Il pensiero del grande sociologo tedesco Max Weber esercita ancora oggi un’influenza profonda sulla comprensione della società contemporanea. Egli nel suo vasto panorama letterario si occupò di molte questioni importanti come: la società moderna, l’economia capitalista e la religione, in particolare quella protestante. Ma è di particolare interesse per noi il processo di “razionalizzazione”. Che possiamo considerarlo come quel processo di secolarizzazione che portò le società occidentali moderne ad abbandonare spiegazioni mistico-religiose e metafisiche per approcciarsi ad altre di carattere meramente tecnico e scientifico. Questo processo lo definì come disincanto del mondo (Entzauberung der Welt).

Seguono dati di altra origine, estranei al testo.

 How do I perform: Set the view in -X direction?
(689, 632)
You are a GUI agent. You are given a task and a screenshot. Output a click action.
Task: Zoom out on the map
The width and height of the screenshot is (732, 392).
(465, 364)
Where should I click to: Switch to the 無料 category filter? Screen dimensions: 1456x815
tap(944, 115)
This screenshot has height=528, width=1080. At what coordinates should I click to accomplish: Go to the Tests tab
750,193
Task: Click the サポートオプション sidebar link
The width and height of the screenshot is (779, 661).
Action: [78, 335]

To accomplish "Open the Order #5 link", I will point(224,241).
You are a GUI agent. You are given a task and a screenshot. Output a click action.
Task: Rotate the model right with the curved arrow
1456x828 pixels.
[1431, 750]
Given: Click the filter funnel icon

«La crescente intellettualizzazione e razionalizzazione non significa dunque una crescente conoscenza generale delle condizioni di vita alle quali si sottostà. Essa significa qualcosa di diverso: la coscienza o la fede che, se soltanto si volesse, si potrebbe in ogni momento venirne a conoscenza, cioè che non sono in gioco, in linea di principio, delle forze misteriose e imprevedibili, ma che si può invece – in linea di principio – dominare tutte le cose mediante un calcolo razionale. Ma ciò significa il disincantamento del mondo. Non occorre più ricorrere a mezzi magici per dominare gli spiriti o per ingraziarseli, come fa il selvaggio per il quale esistono potenze del genere. A ciò sopperiscono i mezzi tecnici e il calcolo razionale. Soprattutto questo è il significato dell’intellettualizzazione in quanto tale.»  (Max Weber, Wissenschaft als Beruf).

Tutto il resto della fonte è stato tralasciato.